_EXERCISE INSTRUCTIONS_
Starting at the first line of the entries below, output every line exactly, up to and including the line with "Viewport: 600px width, 426px height.".

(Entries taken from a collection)

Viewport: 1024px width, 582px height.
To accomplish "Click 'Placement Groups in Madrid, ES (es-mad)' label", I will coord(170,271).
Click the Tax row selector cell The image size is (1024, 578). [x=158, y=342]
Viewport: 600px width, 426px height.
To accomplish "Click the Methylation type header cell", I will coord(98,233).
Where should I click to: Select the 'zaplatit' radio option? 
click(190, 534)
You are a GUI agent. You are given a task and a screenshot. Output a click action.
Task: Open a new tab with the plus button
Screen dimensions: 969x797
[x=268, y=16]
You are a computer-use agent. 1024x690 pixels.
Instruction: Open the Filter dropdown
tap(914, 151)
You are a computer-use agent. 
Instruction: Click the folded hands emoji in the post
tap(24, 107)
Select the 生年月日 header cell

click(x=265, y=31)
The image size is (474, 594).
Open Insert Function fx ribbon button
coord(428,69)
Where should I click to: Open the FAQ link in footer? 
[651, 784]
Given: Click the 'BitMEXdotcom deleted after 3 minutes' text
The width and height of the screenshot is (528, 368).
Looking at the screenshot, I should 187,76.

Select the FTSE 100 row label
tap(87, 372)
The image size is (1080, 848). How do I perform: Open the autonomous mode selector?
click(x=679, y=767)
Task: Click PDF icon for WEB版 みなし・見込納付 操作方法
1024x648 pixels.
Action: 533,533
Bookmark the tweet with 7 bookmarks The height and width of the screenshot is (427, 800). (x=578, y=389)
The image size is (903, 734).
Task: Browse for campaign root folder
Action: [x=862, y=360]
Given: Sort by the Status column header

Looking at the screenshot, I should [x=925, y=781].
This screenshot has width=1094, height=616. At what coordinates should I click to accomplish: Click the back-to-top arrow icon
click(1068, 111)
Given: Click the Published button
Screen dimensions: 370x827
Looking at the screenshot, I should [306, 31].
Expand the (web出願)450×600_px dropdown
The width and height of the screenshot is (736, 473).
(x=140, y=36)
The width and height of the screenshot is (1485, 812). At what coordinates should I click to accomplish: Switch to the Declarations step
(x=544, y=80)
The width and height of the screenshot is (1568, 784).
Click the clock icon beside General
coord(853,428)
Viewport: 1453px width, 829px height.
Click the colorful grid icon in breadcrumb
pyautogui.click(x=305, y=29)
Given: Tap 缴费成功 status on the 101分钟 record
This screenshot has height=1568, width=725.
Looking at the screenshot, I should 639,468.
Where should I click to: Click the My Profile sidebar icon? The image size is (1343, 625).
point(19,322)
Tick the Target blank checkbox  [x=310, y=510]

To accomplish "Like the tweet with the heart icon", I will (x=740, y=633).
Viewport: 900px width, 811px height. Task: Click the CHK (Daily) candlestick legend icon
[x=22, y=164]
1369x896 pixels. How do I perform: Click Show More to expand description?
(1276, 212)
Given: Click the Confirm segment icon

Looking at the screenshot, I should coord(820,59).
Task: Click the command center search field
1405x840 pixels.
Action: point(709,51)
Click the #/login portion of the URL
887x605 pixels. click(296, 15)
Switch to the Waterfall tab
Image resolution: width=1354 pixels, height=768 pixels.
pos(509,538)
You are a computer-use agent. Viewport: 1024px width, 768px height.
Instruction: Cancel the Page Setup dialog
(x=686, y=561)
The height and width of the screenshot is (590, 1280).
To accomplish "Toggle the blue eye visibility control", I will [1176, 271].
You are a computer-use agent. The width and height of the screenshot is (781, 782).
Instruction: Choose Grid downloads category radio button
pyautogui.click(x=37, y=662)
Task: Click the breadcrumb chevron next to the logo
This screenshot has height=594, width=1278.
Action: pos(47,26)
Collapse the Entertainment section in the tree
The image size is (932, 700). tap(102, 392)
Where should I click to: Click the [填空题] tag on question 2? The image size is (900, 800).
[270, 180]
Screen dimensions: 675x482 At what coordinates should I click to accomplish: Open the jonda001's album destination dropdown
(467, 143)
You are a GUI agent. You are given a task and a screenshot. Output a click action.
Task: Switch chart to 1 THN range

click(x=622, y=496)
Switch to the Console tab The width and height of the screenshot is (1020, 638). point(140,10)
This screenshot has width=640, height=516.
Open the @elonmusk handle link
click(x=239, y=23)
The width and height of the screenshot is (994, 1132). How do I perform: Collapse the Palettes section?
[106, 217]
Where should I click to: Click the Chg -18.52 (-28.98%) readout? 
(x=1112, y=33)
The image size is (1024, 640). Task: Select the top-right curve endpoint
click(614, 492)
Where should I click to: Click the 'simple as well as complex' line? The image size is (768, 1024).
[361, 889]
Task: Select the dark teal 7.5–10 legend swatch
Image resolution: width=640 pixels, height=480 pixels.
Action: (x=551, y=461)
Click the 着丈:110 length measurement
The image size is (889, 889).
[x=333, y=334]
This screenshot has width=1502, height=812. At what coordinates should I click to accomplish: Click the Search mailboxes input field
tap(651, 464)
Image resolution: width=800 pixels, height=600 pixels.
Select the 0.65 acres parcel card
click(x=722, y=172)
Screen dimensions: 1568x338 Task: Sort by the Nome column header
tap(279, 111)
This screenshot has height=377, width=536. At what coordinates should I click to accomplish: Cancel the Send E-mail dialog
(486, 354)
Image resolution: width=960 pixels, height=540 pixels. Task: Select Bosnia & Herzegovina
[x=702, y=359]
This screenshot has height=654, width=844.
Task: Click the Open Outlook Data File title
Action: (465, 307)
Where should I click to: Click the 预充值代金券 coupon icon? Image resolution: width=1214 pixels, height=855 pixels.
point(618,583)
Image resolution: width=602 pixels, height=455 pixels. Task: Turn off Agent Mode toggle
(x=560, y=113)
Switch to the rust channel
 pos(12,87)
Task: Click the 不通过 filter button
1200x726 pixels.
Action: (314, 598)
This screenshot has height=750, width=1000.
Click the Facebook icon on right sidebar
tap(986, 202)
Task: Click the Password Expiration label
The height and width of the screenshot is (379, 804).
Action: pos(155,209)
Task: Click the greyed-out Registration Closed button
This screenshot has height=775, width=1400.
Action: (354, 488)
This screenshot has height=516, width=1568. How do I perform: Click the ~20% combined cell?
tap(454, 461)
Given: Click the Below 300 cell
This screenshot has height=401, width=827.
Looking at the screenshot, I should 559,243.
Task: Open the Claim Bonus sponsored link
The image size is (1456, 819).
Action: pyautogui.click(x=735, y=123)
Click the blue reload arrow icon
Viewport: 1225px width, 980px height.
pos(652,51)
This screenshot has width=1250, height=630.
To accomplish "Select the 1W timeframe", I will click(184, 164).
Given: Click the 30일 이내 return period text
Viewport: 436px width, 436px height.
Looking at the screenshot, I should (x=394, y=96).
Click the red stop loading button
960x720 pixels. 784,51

_TASK RESPONSE_
Viewport: 1024px width, 582px height.
To accomplish "Click 'Placement Groups in Madrid, ES (es-mad)' label", I will coord(170,271).
Click the Tax row selector cell The image size is (1024, 578). [x=158, y=342]
Viewport: 600px width, 426px height.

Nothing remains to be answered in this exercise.